What the task requires: Once the pictures are set aside, reproduce the entries below exactly.

Provided material:
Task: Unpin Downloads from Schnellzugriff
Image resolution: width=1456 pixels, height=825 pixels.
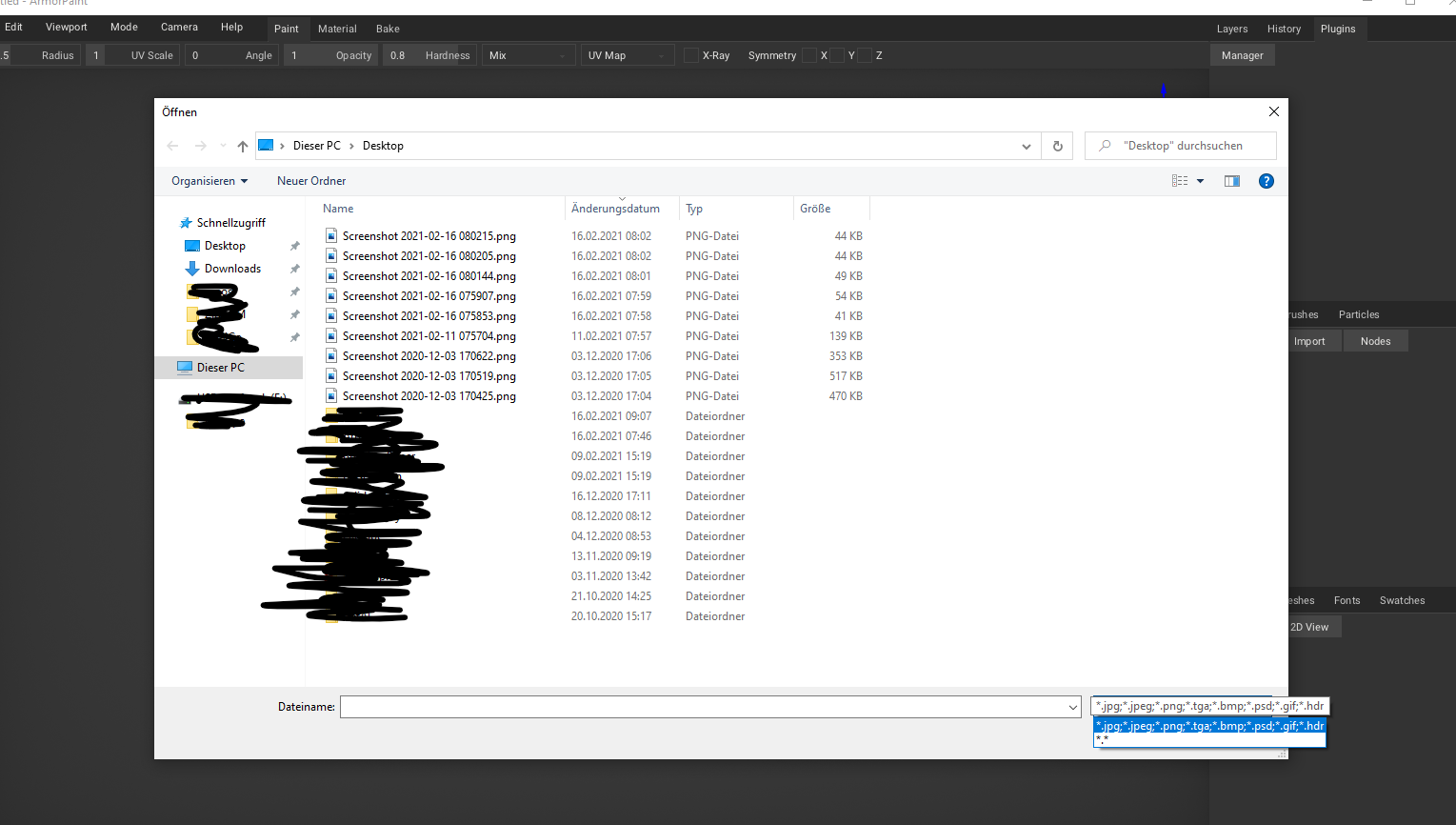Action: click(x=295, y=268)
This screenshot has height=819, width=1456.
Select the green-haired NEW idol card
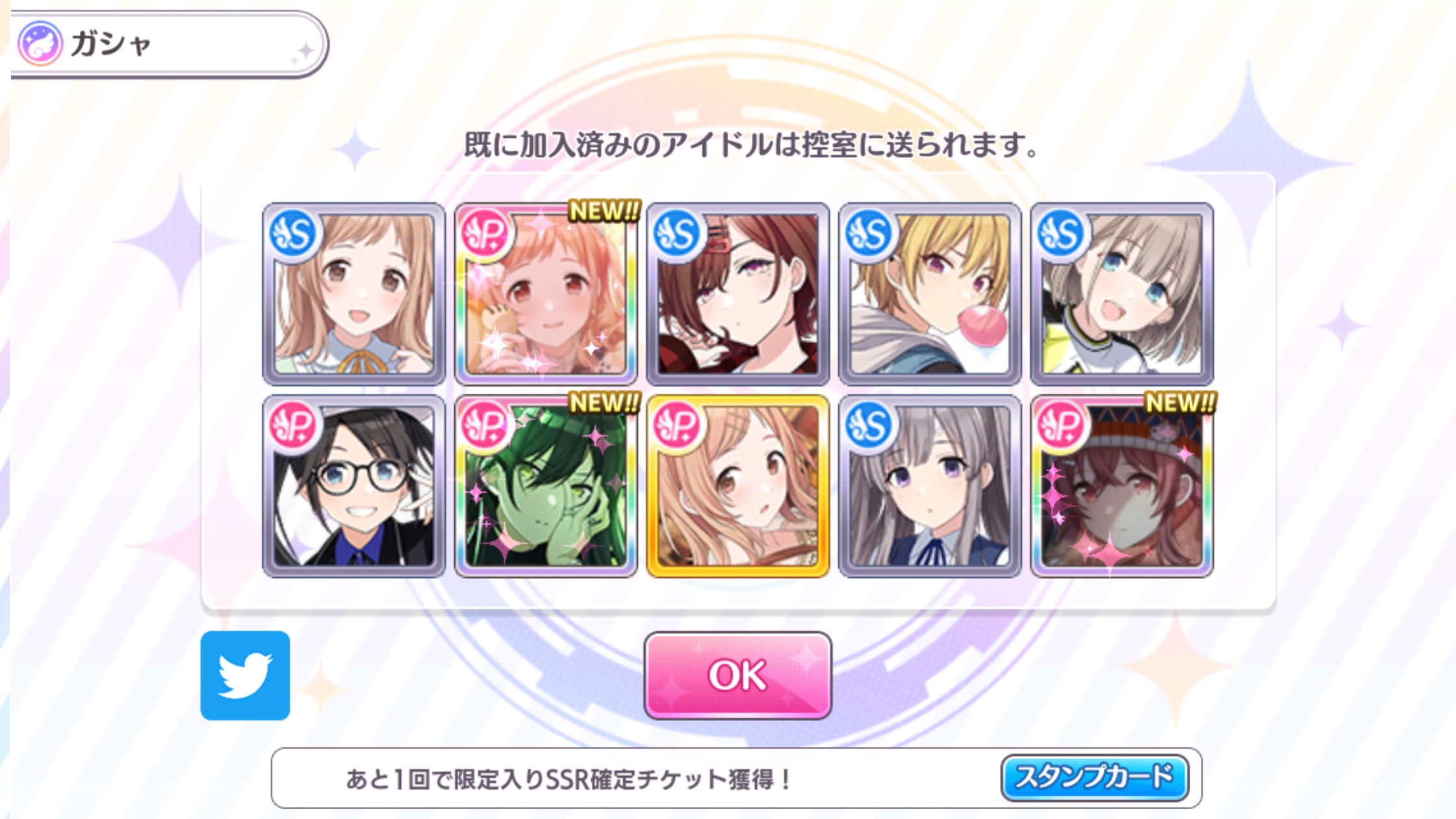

Solved exercise:
Task: Unpin Downloads from Schnellzugriff
Image resolution: width=1456 pixels, height=825 pixels.
Action: click(x=295, y=268)
This screenshot has height=819, width=1456.
Select the green-haired NEW idol card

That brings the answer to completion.